Collect every line below that contains the word "pixels". Case counts, so copy only lines with that exact capitalization.
## BEGIN
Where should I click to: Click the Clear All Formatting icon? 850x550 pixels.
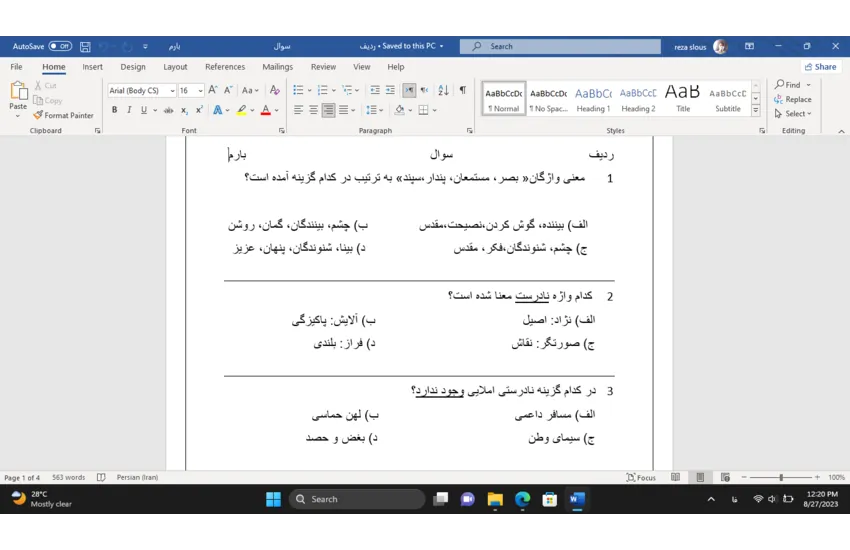275,90

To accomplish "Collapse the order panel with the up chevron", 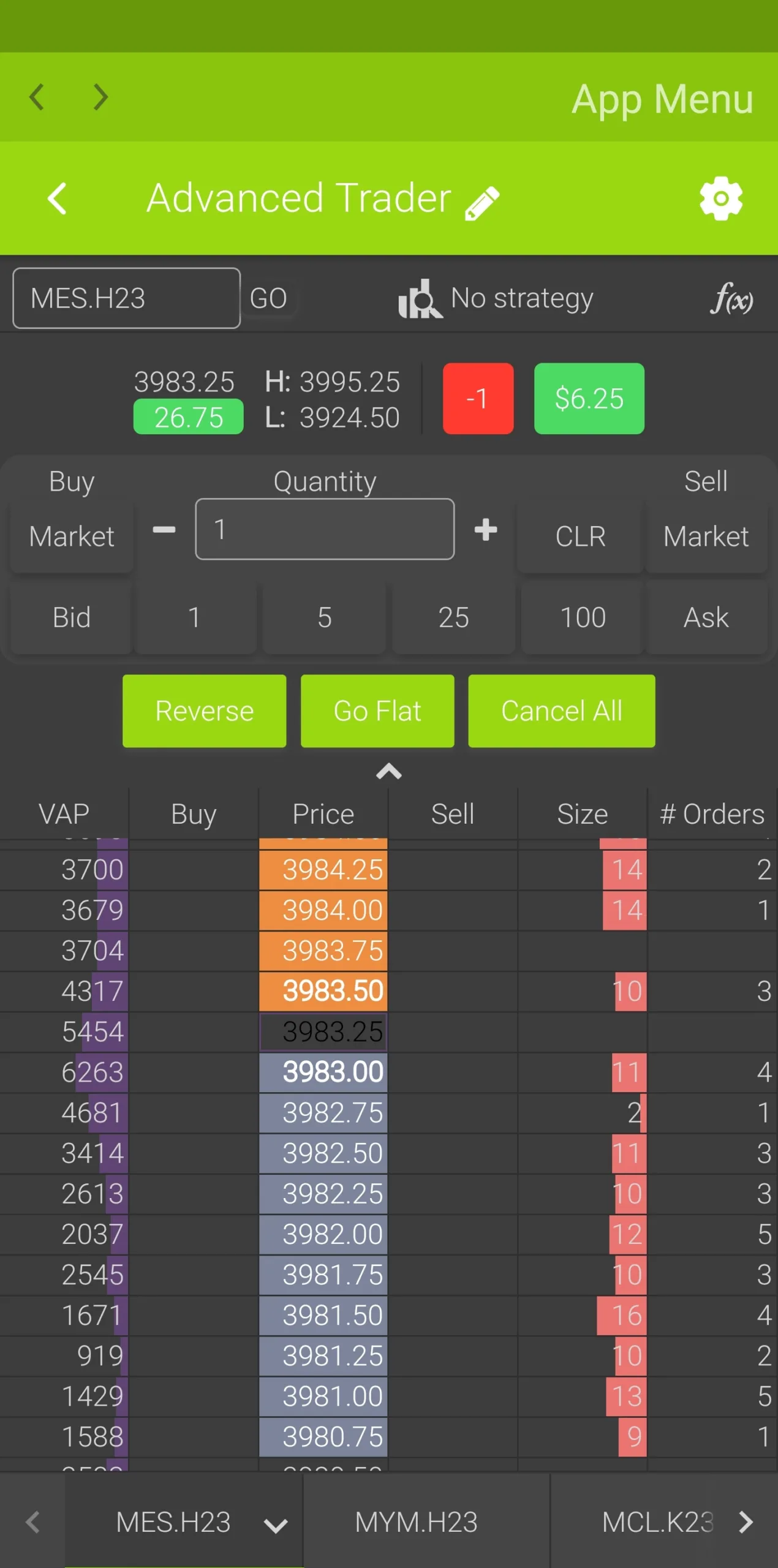I will tap(388, 771).
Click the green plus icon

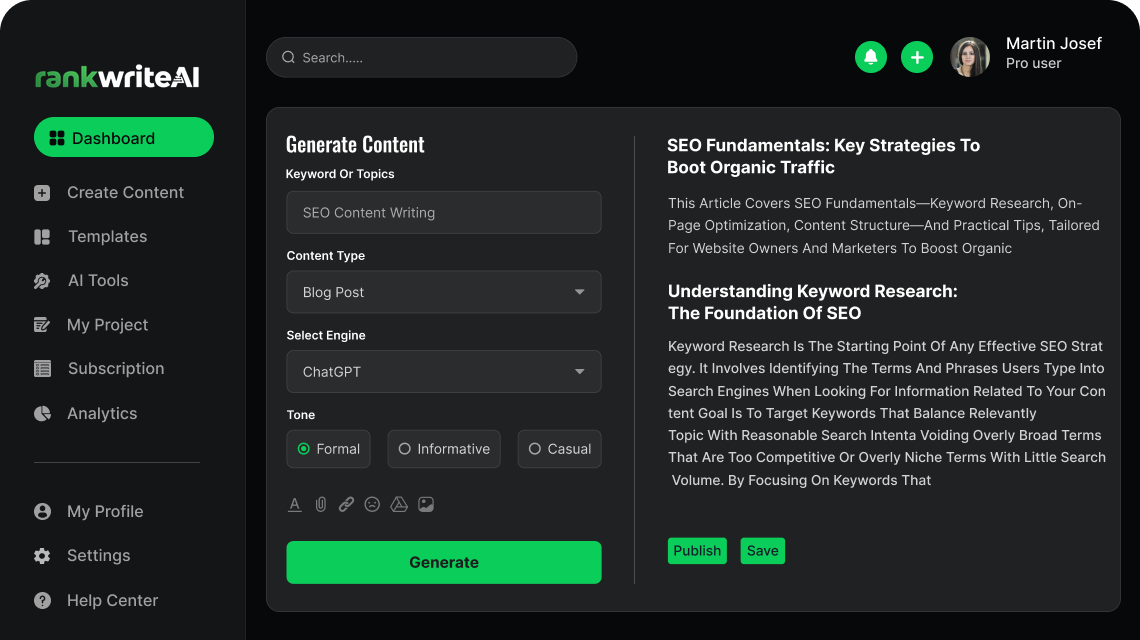pos(917,57)
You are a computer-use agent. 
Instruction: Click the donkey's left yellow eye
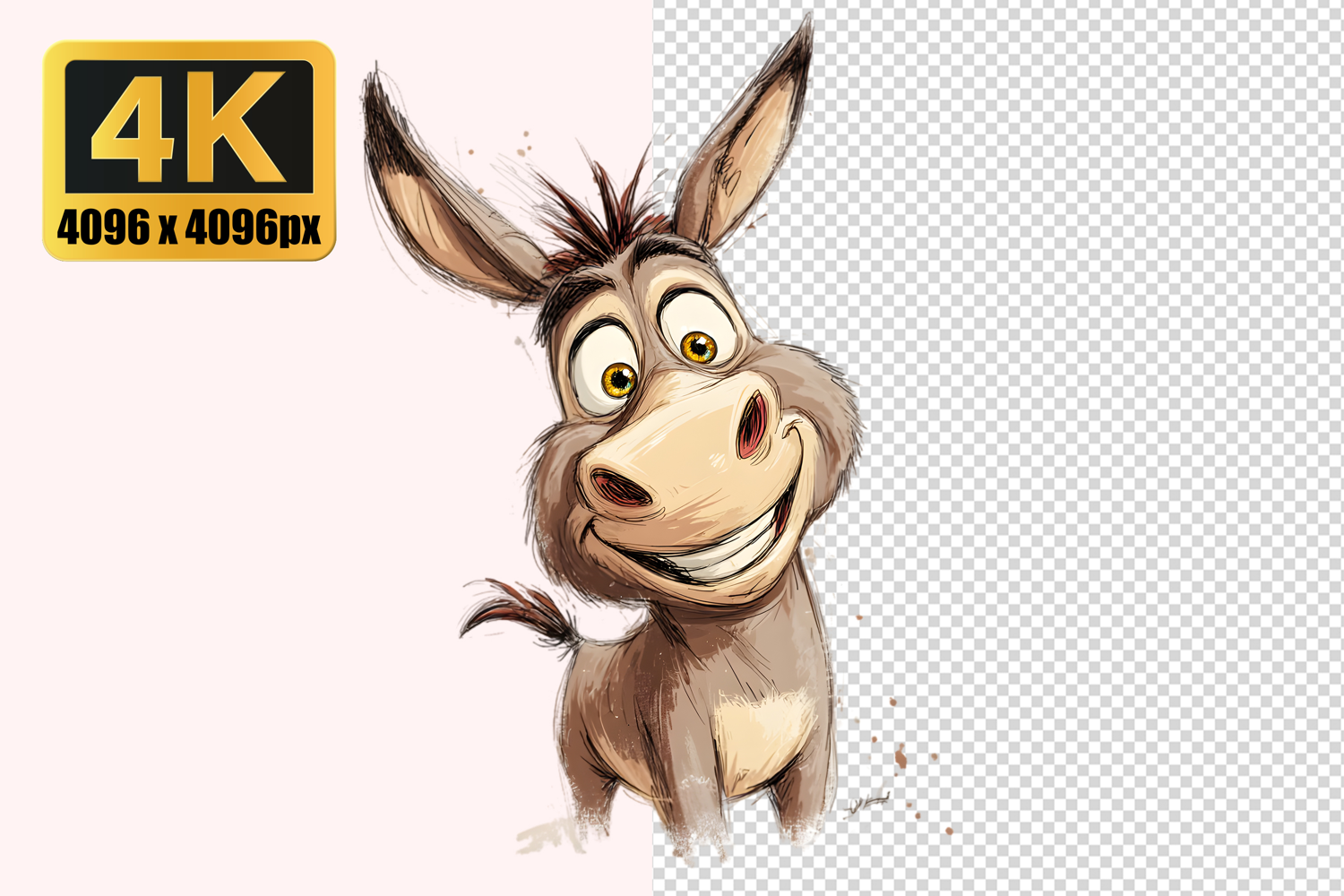618,379
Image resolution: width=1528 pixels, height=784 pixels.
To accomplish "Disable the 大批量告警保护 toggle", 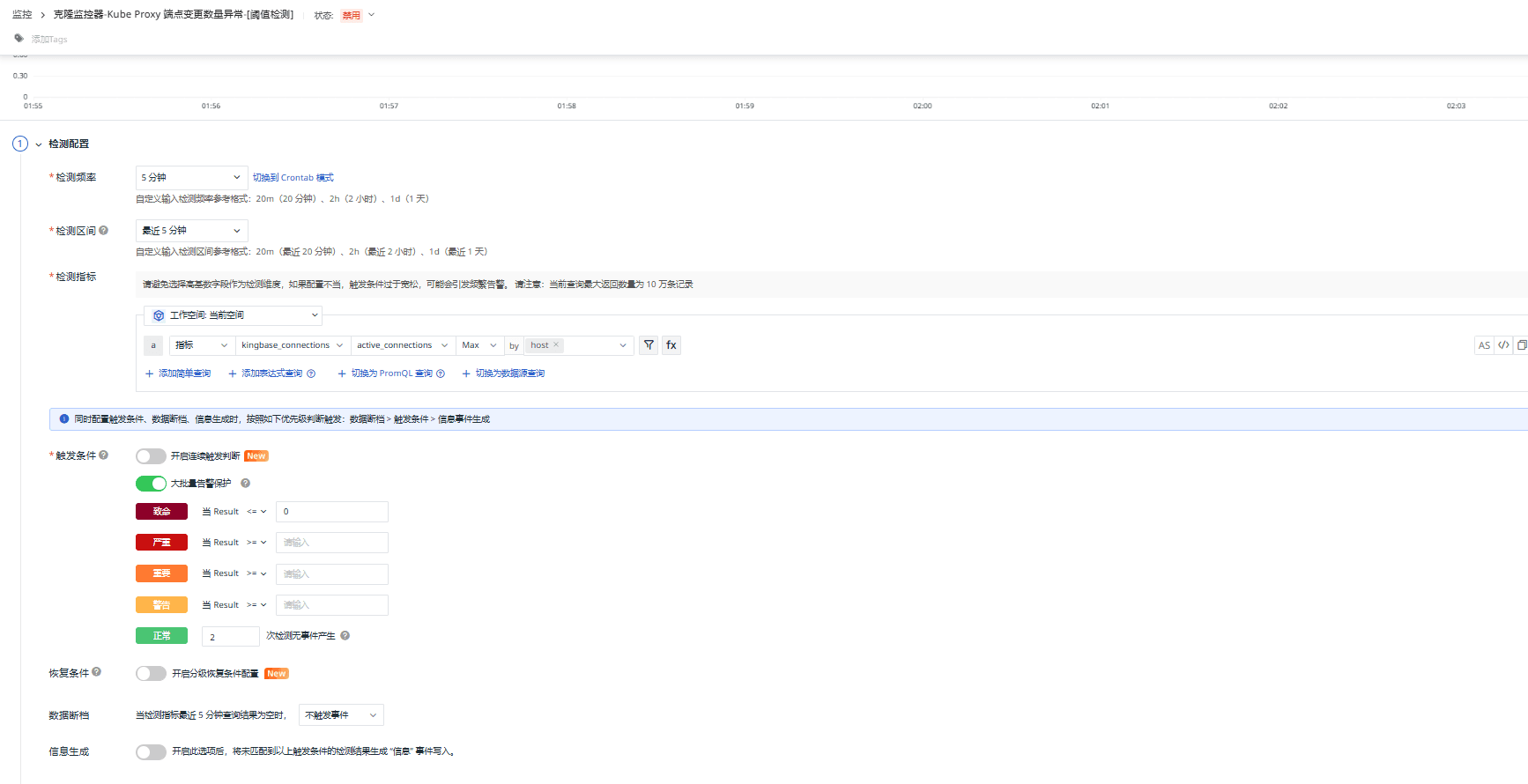I will coord(151,484).
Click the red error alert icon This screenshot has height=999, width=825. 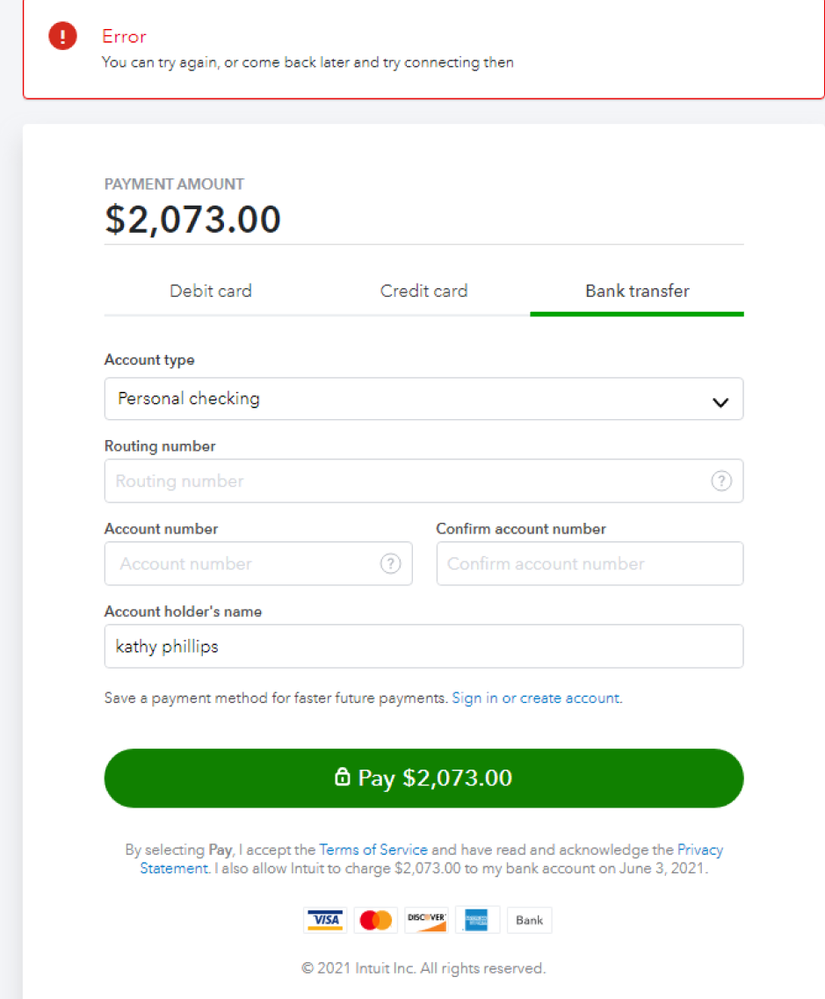62,37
## END
### [Worked solution]
Where should I click to: Click the Clear All Formatting icon? 850x550 pixels.
Image resolution: width=1528 pixels, height=784 pixels.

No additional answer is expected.